AUFLISTUNG –

◇ ◇ ◇ ◇ ◇

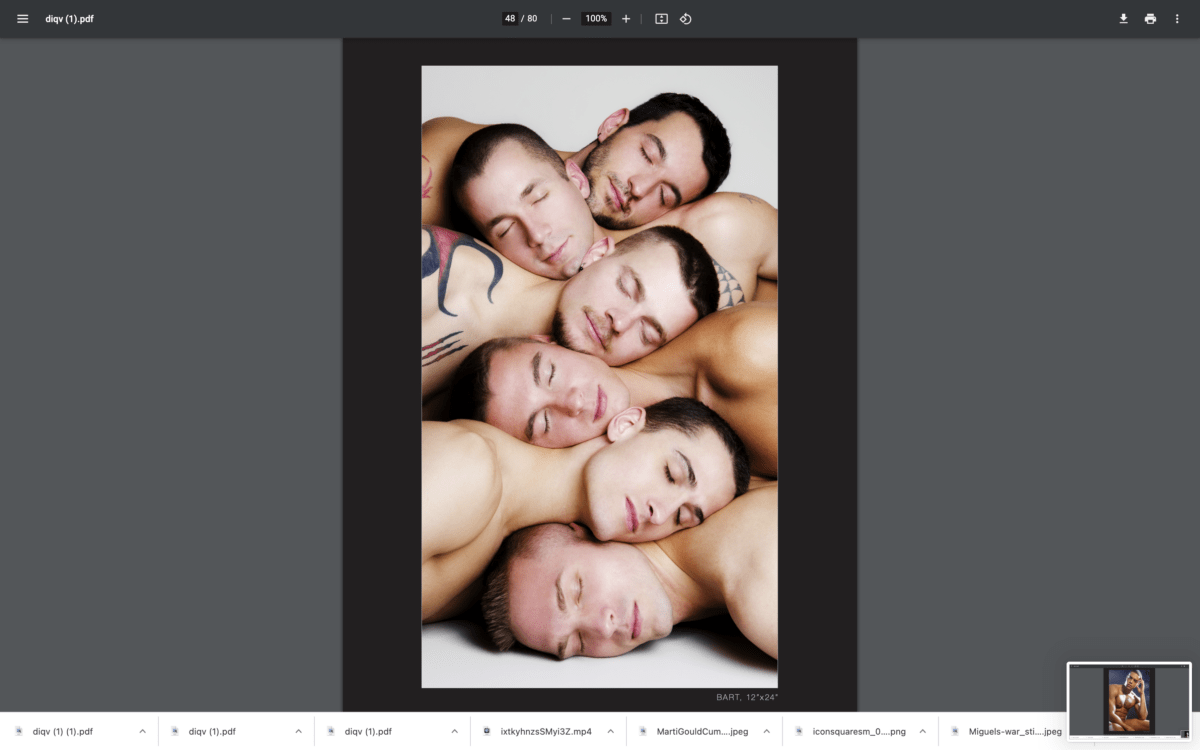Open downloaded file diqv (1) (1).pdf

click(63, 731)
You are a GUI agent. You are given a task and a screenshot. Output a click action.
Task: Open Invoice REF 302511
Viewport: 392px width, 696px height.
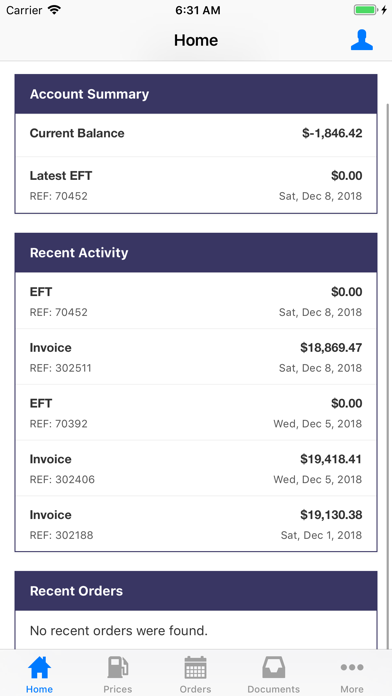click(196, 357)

◇ ◇ ◇ ◇ ◇

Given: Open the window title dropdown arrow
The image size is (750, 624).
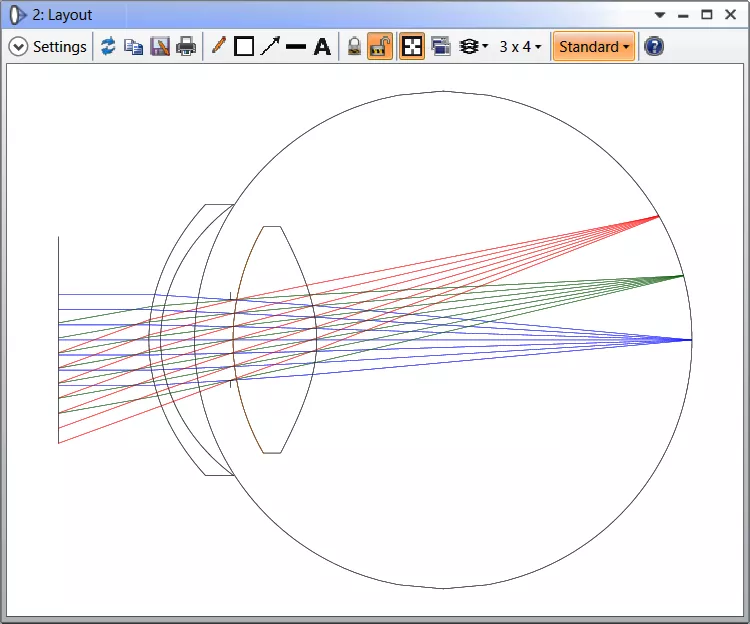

◇ ◇ ◇ ◇ ◇

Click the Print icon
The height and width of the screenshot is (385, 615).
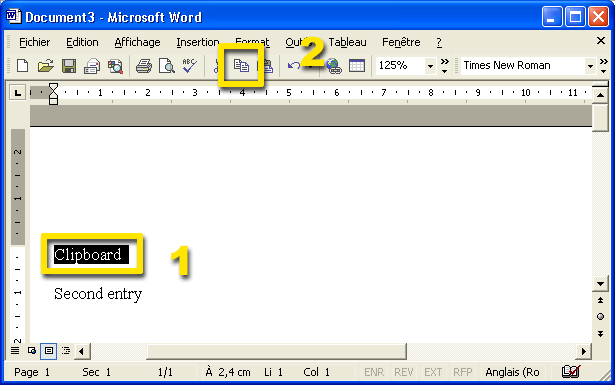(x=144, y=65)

◇ ◇ ◇ ◇ ◇

AUFGABE – Entnimm der Auflistung die Zeilen von der Zeile mit „Click the Print icon“ bis einschließlich der Zeile mit „(x=144, y=65)“ und gib sie unverändert wieder. Lass dabei die Bilder weg.

RICHTIGE ANTWORT –
Click the Print icon
The height and width of the screenshot is (385, 615).
(x=144, y=65)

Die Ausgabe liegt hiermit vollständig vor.